TASK REQUIREMENTS:
Return the saved entries below verbatim, starting at the line that contains "This screenshot has height=481, width=806." and ending at the line that contains "The image size is (800, 416).".

Saved entries
──────────

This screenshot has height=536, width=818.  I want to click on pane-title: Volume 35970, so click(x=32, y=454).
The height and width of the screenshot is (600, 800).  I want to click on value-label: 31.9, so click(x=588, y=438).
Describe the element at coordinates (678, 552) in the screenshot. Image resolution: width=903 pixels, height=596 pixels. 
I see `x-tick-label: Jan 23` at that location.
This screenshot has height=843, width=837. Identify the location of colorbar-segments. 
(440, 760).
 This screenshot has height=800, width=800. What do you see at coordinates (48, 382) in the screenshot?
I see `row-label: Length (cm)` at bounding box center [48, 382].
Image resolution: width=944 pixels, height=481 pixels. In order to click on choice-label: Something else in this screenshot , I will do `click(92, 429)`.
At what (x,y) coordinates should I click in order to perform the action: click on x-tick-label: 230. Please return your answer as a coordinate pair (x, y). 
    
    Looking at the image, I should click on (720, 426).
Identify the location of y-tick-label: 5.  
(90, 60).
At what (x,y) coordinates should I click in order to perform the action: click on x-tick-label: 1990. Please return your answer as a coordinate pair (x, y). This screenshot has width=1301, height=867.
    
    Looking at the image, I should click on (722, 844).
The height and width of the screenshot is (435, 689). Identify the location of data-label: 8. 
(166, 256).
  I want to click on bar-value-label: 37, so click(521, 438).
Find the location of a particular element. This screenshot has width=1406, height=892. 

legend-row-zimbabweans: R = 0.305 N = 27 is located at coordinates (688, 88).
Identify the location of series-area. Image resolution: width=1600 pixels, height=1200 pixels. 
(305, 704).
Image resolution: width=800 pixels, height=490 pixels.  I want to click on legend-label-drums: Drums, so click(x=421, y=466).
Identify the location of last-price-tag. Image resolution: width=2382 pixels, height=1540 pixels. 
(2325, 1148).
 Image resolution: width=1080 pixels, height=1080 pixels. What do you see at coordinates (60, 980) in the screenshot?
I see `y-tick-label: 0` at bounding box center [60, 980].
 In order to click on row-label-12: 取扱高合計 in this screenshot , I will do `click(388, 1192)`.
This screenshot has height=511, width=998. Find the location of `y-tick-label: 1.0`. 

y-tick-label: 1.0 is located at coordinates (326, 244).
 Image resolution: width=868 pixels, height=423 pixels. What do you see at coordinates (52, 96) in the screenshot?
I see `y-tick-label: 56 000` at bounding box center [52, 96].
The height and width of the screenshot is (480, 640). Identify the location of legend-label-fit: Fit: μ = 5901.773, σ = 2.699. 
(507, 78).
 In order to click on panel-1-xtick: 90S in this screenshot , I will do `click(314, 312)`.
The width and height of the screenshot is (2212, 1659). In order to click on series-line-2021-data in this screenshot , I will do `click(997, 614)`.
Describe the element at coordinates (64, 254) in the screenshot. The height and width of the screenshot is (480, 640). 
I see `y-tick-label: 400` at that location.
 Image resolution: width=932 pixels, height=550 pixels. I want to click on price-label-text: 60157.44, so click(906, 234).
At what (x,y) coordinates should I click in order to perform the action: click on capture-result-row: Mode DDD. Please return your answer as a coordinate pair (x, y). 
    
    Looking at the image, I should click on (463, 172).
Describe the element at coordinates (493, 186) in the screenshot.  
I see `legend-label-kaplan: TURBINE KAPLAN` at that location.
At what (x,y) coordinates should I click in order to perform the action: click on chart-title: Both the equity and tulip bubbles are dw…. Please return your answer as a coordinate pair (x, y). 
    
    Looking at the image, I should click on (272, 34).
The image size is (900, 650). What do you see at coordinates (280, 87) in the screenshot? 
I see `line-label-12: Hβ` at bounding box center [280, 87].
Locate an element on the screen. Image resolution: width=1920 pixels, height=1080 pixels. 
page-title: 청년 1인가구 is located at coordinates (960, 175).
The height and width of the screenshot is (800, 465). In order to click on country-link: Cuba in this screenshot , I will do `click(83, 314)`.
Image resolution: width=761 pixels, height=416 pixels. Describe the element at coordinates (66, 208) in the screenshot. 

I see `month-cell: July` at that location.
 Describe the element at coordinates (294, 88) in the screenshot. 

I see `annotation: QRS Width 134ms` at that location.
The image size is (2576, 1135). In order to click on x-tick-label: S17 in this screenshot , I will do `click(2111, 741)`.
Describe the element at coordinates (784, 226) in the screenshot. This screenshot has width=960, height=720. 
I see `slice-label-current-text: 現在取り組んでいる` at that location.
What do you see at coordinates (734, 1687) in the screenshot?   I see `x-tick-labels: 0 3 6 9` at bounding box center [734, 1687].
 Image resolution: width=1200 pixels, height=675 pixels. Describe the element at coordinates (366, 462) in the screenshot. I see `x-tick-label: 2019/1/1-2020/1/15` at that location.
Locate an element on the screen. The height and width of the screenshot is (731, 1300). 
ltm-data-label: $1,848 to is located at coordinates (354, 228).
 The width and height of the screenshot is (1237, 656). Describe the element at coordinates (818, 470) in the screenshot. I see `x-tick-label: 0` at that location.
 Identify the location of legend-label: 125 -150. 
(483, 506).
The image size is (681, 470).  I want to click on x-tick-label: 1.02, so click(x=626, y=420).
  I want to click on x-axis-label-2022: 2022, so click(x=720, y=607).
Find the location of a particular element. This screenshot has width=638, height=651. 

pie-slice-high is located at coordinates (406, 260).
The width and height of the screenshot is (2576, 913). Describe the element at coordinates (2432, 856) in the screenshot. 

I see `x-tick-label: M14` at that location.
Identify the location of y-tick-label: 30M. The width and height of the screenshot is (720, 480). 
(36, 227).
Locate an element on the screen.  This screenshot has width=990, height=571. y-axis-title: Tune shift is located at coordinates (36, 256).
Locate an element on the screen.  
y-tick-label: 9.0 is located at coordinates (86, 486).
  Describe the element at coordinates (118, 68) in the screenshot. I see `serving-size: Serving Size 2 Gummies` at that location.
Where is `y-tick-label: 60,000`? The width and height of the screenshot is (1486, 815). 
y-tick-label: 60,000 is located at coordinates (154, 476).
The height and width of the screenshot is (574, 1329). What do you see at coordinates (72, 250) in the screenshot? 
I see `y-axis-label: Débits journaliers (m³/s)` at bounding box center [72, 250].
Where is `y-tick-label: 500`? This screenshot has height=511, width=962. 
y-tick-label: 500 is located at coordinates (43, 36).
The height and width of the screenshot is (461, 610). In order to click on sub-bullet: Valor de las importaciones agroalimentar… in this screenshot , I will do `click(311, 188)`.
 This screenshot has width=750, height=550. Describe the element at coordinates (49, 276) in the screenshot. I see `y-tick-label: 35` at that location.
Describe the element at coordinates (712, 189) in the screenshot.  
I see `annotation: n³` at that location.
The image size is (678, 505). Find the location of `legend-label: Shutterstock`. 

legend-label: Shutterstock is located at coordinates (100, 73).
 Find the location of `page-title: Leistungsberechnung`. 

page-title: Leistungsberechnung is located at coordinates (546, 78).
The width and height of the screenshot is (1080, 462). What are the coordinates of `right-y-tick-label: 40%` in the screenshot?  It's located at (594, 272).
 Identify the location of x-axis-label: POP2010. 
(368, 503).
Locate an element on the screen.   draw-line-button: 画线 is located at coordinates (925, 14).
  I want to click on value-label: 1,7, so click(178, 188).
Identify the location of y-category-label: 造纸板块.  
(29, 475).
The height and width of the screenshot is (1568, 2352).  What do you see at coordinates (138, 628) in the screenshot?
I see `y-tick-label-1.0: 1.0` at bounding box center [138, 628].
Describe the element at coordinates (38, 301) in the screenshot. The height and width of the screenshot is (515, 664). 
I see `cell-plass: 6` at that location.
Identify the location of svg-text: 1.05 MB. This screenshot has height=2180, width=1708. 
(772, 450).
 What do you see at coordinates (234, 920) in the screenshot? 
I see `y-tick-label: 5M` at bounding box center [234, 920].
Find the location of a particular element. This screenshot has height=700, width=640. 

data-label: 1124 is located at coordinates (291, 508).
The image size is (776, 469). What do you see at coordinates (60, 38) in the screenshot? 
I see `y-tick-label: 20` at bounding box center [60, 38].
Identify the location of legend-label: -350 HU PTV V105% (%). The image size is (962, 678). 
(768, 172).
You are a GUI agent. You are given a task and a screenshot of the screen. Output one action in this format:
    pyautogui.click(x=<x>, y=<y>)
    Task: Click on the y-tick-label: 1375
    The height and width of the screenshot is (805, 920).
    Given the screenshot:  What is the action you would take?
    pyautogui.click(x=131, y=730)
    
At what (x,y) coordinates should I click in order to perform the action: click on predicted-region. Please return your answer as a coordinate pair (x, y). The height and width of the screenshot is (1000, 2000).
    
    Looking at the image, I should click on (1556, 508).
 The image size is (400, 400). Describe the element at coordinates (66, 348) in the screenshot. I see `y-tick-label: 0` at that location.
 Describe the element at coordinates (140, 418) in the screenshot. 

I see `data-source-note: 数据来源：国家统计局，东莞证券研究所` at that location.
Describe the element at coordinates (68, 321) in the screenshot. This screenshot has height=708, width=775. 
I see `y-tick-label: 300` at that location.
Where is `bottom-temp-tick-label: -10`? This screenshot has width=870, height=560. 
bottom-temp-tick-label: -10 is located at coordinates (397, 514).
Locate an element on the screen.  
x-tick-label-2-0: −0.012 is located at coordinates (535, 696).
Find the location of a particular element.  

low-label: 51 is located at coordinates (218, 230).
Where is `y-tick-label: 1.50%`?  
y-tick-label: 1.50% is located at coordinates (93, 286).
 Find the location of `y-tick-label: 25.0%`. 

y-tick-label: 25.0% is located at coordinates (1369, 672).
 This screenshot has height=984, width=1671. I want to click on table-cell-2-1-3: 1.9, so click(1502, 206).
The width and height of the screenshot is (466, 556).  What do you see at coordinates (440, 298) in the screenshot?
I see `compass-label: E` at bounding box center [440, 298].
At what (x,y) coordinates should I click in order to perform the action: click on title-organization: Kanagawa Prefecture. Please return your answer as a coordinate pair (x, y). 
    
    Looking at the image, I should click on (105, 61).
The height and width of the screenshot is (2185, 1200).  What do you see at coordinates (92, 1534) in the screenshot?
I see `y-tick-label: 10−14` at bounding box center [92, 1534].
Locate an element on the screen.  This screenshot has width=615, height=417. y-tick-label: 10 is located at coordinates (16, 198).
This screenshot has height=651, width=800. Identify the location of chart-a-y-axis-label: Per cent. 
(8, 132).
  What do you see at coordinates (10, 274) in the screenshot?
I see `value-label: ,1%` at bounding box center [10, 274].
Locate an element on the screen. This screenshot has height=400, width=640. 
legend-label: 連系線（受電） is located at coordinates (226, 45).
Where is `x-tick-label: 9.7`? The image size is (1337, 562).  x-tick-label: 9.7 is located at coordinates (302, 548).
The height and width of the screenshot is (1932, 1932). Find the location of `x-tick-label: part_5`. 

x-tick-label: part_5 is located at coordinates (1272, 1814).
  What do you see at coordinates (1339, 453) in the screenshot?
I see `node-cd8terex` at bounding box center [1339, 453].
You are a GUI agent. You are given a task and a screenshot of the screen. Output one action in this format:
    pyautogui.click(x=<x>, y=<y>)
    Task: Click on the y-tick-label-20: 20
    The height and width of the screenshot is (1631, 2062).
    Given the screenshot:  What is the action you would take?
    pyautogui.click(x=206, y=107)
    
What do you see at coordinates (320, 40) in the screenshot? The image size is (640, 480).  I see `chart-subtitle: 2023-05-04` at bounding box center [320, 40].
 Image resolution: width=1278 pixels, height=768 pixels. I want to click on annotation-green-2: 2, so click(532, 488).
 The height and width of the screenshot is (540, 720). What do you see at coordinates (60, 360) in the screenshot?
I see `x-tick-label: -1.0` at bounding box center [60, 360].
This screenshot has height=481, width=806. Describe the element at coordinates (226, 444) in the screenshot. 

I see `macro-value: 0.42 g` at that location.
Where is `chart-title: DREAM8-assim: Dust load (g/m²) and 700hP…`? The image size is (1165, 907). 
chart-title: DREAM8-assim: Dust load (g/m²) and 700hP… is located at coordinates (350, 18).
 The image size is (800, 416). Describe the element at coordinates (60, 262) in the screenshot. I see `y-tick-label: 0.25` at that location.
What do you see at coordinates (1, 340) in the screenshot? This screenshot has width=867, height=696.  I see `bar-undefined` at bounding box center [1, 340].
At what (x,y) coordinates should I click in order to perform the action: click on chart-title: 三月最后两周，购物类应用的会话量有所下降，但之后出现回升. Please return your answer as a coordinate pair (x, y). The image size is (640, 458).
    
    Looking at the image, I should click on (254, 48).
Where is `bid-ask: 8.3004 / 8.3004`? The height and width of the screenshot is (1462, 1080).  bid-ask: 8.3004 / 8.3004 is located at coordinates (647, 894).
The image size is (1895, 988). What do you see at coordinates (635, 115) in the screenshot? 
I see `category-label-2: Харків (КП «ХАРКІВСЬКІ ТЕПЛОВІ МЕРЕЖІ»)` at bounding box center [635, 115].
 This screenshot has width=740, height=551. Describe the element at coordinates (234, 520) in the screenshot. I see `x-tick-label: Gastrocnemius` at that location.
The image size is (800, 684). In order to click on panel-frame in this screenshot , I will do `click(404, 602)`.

──────────

EXPECTED ANSWER:
This screenshot has height=481, width=806. Describe the element at coordinates (226, 444) in the screenshot. 

I see `macro-value: 0.42 g` at that location.
Where is `chart-title: DREAM8-assim: Dust load (g/m²) and 700hP…`? The image size is (1165, 907). 
chart-title: DREAM8-assim: Dust load (g/m²) and 700hP… is located at coordinates (350, 18).
 The image size is (800, 416). Describe the element at coordinates (60, 262) in the screenshot. I see `y-tick-label: 0.25` at that location.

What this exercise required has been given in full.